COTABATO CITY, Philippines – Members of the 19-man Malaysian contingent of the International Monitoring Team on Monday bade goodbye to the Army’s 6th Infantry Division and the Moro Islamic Liberation Front, following the completion of their year-long enforcement of the government-MILF 1997 Agreement on General Cessation of Hostilities.

The 6th ID, which has jurisdiction over most Central Mindanao towns where there are government-recognized MILF enclaves, gave the Malaysians, led by the outgoing IMT head of mission, Gen, Abdul Rahim Yusuf, military honors past 9:00 a.m. Monday at Camp Siongco in nearby Datu Odin Sinsuat town in Maguindanao.

 

The group’s replacement, a new 19-member team from Malaysia, will arrive in Central Mindanao anytime in the next 10 days, to be led by the IMT's 8th mission head, Major Gen. Fadzil Mokhtar. Yusuf was the IMT's 7th mission head, the seventh group of multinational peacekeepers to serve in Mindanao since late 2003.

 

Mokhtar and his men will perform peacekeeping missions in Mindanao until March 2014.

 

The 19 outgoing Malaysian peace monitors comprise one of the six groups in the 60-member IMT, which include military officers from Brunei, Libya and Indonesia, and non-uniformed conflict resolution experts and rehabilitation specialists from Japan, Norway and the European Union.

 

The IMT has been helping monitor the ceasefire in Mindanao since 2003. Malaysia, on the other hand, is helping facilitate the GPH-MILF peace talks.

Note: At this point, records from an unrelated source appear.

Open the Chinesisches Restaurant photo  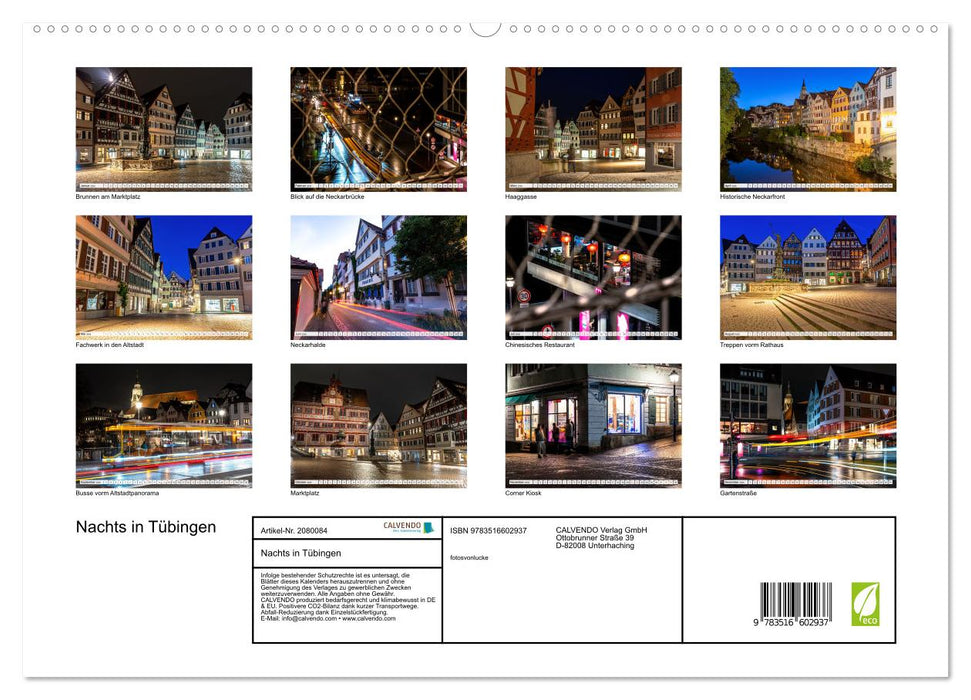coord(593,277)
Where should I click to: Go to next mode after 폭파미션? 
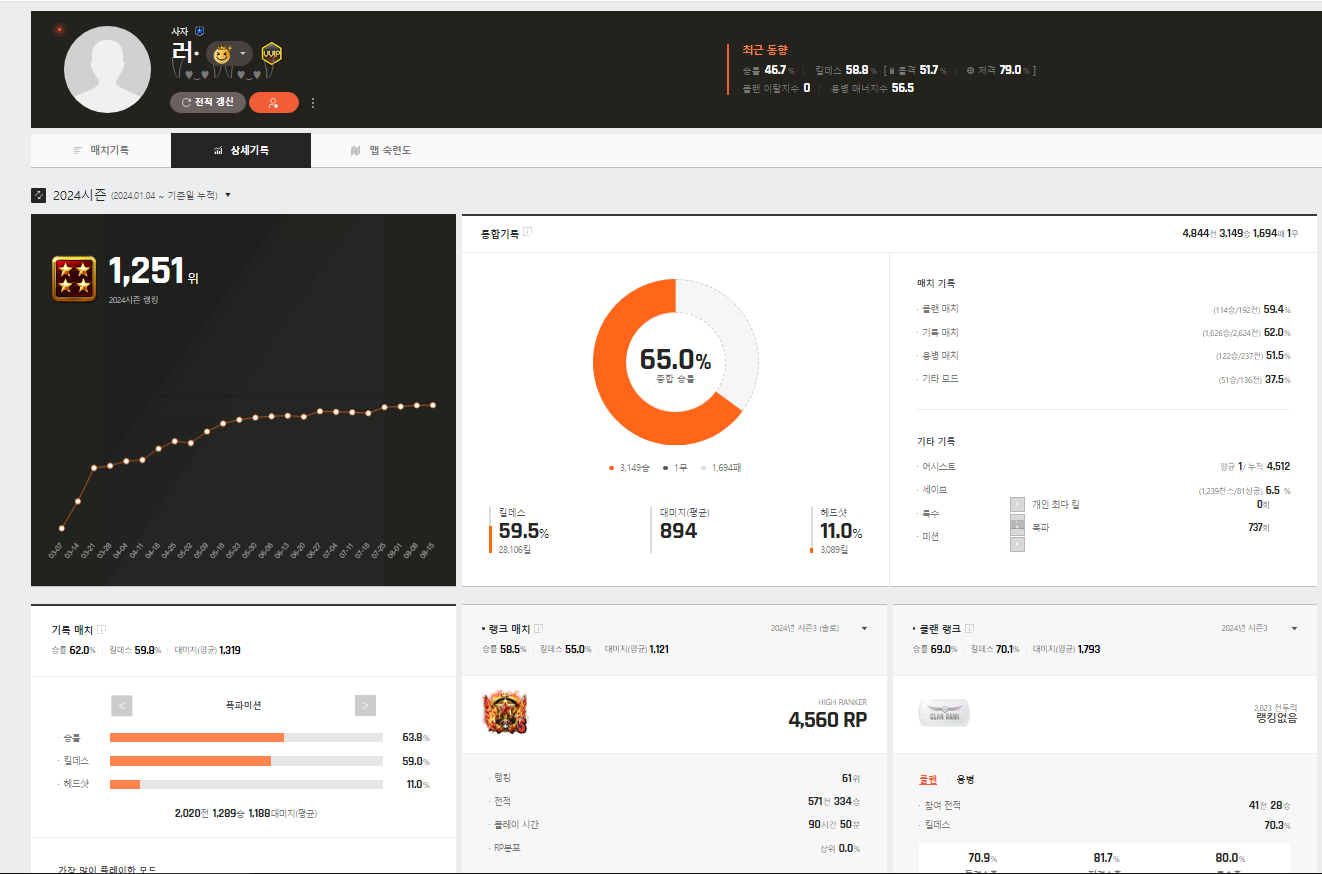365,705
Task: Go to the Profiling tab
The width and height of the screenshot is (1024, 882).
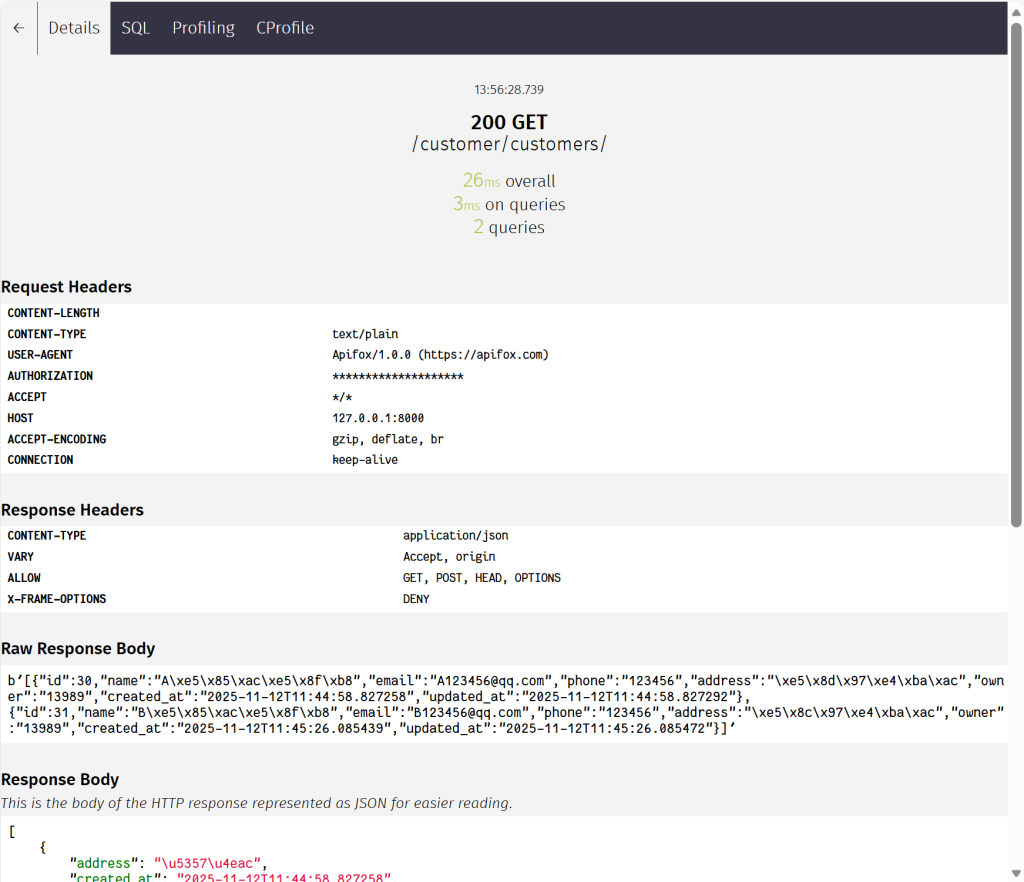Action: pos(203,28)
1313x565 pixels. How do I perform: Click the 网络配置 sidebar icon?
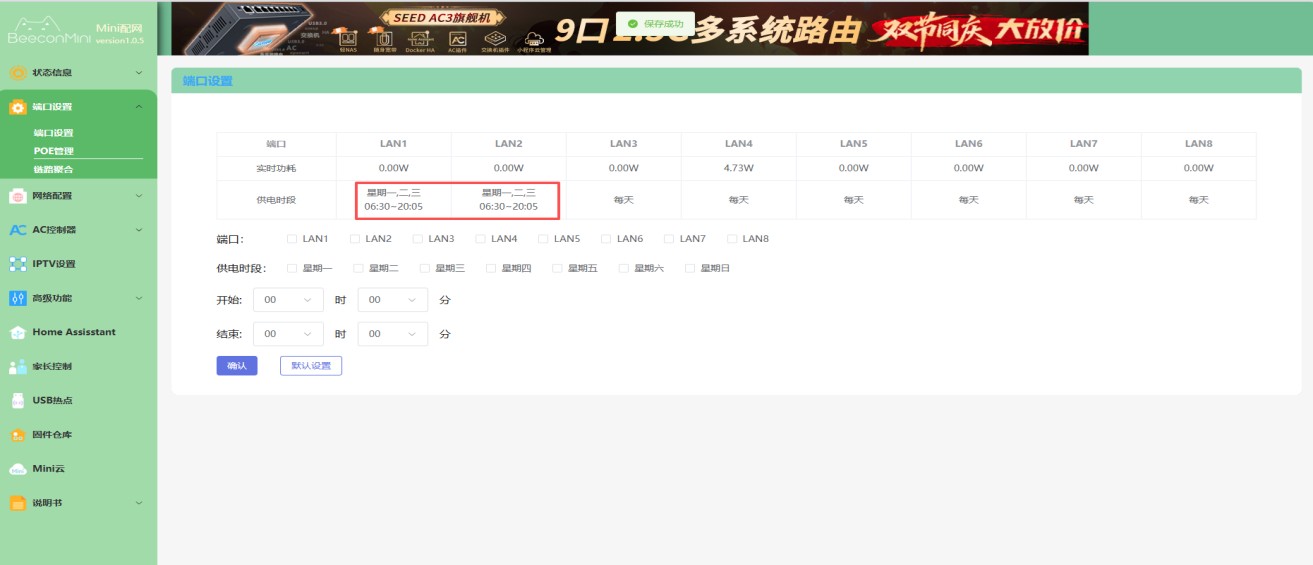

The assistant division commander of 6th ID, Gen. Cesar Sedillo Jr., told the outgoing Malaysian peace monitors, whose tenure started in March last year, that the division and all of its component units scattered in Central Mindanao will extend the same support they gave to Yusuf's 19-man group to the incoming IMT team.

 

Sedillo pinned citation medals to Yusuf and his subordinate-officers from the Malaysian Royal Armed Forces and their national police, in recognition of the latter's peacekeeping tasks they performed from March 2012 to March 2013.

 

Sedillo, in a speech, cited the role of Yusuf and his compatriots in helping resolve domestic peace and order problems in flashpoint areas in Central Mindanao, and for helping in the security duties of the 6th ID and the Philippine National Police in last year’s general listing of voters in Maguuindanao, a component province of the Autonomous Region in Muslim Mindanao.

 

There has been a “zero” military-MILF encounter in Maguindanao and surrounding provinces for two years now, a feat local officials attribute to the better coordination between the government-MILF joint ceasefire committee, the IMT, the 6th ID, and local government units.